PARIS, June 1 (Reuters) - Cnova NV, the e-commerce arm of French retailer Casino, plans to raise around 300 million euros ($367 million) in a sale of new shares to fund growth and boost its proportion of freely tradeable stock.

Cnova's Cdiscount website competes with international groups such as Amazon in France, with a marketplaces-style platform that links shoppers with third-party vendors selling household goods, electronic equipment and toys.

Cnova, the holding company for Cdiscount, said on Tuesday it planned to launch the new share issue by the end of the year.
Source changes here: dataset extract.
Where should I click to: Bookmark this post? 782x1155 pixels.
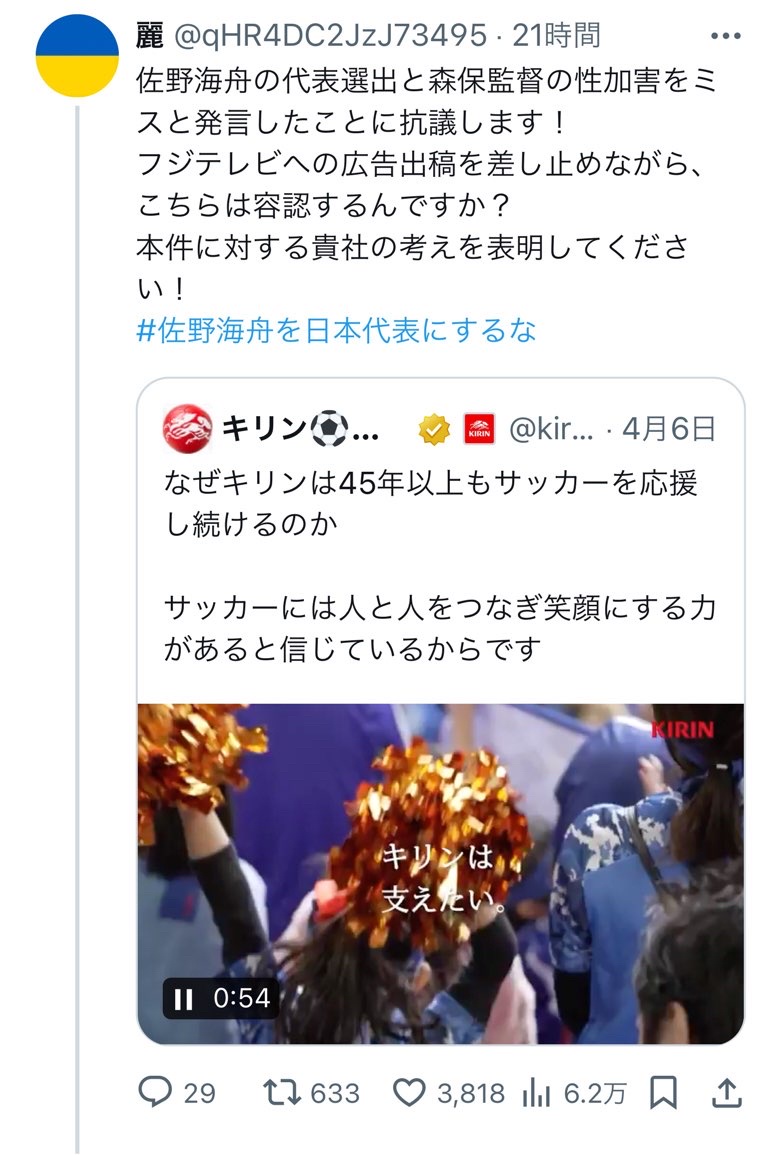point(663,1092)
The company also said certain existing shareholders of Cnova might decide to sell some of their shares to further increase its free float, which currently stands at 1%.

Cdiscount is fully controlled by Cnova, which in turn is 65% controlled by Casino and 34% by Casino's Brazilian business Grupo Pao Acucar.

Casino intends to remain Cnova's majority shareholder.

Cnova's CEO Emmanuel Grenier told Reuters it was too early to say how much the Casino group would ultimately retain in Cnova as much hinged on market conditions.

Grenier said the funds from the 300 million euro capital increase would be used to speed up the growth of Cnova, which aims to triple its Gross Merchandise Volume (GMV) to above 12 billion euros by 2025.

This target would be achieved thanks to the strong momentum in both Cnova's marketplace and its tech-enabled B2B services platform Octopia, which Cnova wants to expand globally.

Parent company Casino, run and controlled by Jean-Charles Naouri, has been looking to boost its profitability and cash flow with asset sales, as well as finding savings through purchasing deals.

Naouri has been looking to ease the debts of both Casino and Rallye, the holding company behind the retailer.

As well as the Cdiscount fundraising, Casino has also said it is considering a stock market listing for its GreenYellow renewable energy arm.

Shares in Casino were flat in early afternoon trade, while Cnova shares were up 4.8%.